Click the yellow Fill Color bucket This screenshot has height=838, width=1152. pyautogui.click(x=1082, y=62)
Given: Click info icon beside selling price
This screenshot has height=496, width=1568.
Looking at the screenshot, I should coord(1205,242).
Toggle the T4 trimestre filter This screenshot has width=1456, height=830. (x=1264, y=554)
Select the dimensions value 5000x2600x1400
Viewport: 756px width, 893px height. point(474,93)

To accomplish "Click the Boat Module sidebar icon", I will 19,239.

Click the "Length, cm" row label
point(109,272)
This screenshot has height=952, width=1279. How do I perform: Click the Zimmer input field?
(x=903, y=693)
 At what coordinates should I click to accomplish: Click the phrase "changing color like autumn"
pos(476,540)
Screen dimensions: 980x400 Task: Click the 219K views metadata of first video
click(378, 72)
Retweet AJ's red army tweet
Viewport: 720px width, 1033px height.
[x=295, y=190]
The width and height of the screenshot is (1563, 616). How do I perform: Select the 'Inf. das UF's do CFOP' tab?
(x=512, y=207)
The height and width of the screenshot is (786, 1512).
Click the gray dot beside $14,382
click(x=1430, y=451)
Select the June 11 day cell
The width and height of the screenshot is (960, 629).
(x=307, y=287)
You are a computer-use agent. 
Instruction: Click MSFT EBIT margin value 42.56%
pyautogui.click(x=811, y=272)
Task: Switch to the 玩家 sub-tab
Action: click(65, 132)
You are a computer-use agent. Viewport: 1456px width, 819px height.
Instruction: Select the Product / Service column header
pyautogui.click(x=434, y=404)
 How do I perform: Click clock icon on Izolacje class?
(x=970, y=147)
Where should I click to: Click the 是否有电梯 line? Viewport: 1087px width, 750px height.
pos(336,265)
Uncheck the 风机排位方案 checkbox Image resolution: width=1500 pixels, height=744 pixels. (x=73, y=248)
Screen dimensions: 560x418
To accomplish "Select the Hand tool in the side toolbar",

• [Exercise objective]:
Copy the records above exactly, beginning at the line that contains "Viewport: 720px width, 1033px height." and stopping after the line that contains "Select the June 11 day cell".

• [Solution to this task]:
Viewport: 720px width, 1033px height.
[x=295, y=190]
The width and height of the screenshot is (1563, 616). How do I perform: Select the 'Inf. das UF's do CFOP' tab?
(x=512, y=207)
The height and width of the screenshot is (786, 1512).
Click the gray dot beside $14,382
click(x=1430, y=451)
Select the June 11 day cell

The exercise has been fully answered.